Freedom of Information Act case argued in Iron County


Staff Writer

CRYSTAL FALLS – A resident of the Iron County Medical Care Facility (ICMCF) in Crystal Falls Township has filed a civil lawsuit against the facility, alleging that it has not lawfully complied with the Freedom of Information Act (FOIA).

Enacted federally in 1966, FOIA allows citizens to obtain access to public records with some exceptions. The state of Michigan passed its own version of FOIA in 1976.

ICMCF’s attorney Kenneth Lane claimed that resident Patrick Ward’s prolific FOIA requests to the facility, which amounted to about one per day since January 2013, were “overly broad” and “overly burdensome.” As a result, he advised ICMCF to discontinue responding to the requests.

Ward and his attorney Torger Omdahl contend that such an action placed ICMCF in violation of FOIA.

Attorneys for both parties were in Iron County Trial Court Wednesday for a hearing on the matter.

Due to a conflict of interest, Dickinson County Circuit Court Judge Richard Celello presided over the case instead of Iron County Trial Court Judge C. Joseph Schwedler.

Omdahl explained that Ward, who is blind and disabled, filed FOIA requests with ICMCF throughout 2013 for information related to ICMCF Administrator Chester Pintarelli’s salary, fringe benefits, payroll information, checks, and employment contracts.

Citing the fact that ICMCF has more than 300 employees at its disposal, Omdahl estimated that it should have taken only 10 to 15 minutes to find the information Ward requested.

Furthermore, Omdahl pointed out that ICMCF’s position that it could deny Ward’s requests for being overly burdensome is not legally sound.

“I can find no reference to the concept of overly burdensome or anything like that in FOIA,” he said. “To me, and I’ve done a lot of FOIA cases over the past 25 years, this is about as strange a case as I’ve seen.”

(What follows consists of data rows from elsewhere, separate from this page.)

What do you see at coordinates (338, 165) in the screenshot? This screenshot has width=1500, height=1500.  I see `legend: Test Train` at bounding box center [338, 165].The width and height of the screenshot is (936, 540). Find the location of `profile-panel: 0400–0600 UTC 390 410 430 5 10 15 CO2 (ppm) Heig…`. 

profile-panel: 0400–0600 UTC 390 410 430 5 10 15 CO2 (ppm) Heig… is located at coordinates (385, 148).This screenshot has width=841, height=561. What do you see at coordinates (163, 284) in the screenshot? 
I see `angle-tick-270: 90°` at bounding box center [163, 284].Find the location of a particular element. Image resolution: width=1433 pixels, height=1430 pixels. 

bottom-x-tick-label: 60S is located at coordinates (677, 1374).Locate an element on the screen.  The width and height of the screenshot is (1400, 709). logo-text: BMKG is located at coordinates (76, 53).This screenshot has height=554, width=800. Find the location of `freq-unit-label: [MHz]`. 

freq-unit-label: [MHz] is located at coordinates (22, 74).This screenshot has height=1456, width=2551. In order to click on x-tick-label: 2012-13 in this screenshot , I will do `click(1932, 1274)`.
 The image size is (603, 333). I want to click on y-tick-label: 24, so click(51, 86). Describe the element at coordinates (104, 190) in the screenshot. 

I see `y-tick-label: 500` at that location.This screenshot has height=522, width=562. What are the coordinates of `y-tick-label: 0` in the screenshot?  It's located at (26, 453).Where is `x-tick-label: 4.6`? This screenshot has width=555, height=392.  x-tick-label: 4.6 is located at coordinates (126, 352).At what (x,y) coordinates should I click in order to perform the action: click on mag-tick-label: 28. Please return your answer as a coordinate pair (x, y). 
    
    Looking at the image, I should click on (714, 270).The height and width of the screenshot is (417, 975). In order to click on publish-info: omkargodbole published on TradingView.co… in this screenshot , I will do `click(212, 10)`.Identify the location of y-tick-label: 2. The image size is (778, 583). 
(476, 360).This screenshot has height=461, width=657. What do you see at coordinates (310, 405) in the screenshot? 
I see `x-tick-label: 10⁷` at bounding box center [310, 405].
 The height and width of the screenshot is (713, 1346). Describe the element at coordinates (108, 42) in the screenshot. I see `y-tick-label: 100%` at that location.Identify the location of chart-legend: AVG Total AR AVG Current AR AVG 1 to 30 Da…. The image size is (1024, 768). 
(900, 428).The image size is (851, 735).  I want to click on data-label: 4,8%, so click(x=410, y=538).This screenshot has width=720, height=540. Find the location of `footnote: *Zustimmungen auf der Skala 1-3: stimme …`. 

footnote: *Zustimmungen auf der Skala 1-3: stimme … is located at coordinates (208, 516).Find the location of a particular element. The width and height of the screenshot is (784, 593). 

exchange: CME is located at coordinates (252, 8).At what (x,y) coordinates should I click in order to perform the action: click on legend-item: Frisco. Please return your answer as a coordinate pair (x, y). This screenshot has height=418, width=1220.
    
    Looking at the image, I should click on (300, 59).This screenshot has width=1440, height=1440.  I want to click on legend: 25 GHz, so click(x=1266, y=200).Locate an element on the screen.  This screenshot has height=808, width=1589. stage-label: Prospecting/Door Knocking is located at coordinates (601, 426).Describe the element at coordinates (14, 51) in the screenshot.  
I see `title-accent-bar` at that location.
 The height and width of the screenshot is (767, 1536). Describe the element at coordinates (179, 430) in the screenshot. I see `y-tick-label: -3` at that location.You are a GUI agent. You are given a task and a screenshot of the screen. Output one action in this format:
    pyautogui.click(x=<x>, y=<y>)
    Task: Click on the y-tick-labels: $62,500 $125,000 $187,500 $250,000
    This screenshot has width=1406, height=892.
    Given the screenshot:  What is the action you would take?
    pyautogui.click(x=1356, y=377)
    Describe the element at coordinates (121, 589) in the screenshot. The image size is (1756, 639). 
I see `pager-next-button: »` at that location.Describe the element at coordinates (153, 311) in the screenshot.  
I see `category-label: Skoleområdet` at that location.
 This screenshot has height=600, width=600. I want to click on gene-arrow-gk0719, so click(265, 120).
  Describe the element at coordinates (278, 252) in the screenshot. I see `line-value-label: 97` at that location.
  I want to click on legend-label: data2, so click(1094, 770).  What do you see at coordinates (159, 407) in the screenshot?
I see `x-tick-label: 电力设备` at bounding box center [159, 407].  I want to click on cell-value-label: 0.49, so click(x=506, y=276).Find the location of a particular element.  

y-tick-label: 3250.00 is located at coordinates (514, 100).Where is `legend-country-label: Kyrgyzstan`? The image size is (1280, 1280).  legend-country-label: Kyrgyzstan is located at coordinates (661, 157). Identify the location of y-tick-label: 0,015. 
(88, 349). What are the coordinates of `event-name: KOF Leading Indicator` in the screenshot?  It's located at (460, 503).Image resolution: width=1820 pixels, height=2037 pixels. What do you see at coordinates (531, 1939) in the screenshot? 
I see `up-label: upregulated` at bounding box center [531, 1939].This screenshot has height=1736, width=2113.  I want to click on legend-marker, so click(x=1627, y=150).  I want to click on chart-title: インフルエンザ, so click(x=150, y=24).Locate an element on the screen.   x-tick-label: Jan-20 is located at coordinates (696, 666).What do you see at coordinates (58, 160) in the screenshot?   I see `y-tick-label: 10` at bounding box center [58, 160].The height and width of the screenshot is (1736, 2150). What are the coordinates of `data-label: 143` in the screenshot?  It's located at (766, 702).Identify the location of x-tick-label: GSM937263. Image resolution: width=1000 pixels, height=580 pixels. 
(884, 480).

Omdahl added that Ward is looking for a judgment against ICMCF requiring the facility to comply with FOIA for his and any other citizen’s requests, to pay punitive damages in the amount of $500, and to pay attorney fees.

According to Lane, by August 2013, it became impossible for ICMCF staff to keep up with Ward’s requests. He noted that although ICMCF has over 300 employees, only two of them are qualified to go through public records and redact any confidential information not subject to FOIA.

“The purpose of FOIA is to provide public access to documents, not to create an intolerable burden on public bodies,” said Lane. “At some point, enough is enough.”

Judge Celello agreed with Omdahl that ICMCF’s “overly burdensome” defense was not valid. He said that only a court, and not ICMCF itself, can determine what constitutes “overly burdensome.” In addition, he hoped to send a strong message to ICMCF regarding appropriate FOIA responses.

However, Judge Celello was still unclear as to whether or not ICMCF staff sufficiently understood what documents Ward was requesting, and if those documents existed.

For example, neither of the parties were sure of what Ward was requesting when he asked to see “current budget provisions.”

Lane believed that a single “current budget provisions” document did not exist, and that the information would have to be pulled from different sources. Omdahl said that all the necessary information would probably be contained within ICMCF’s budget document.

Judge Celello said that Omdahl will have to establish that Ward sufficiently identified the documents in his requests and that the documents did indeed exist in order to win the case. He put off judgment over punitive damages and attorney fees to a future hearing at a date yet to be determined.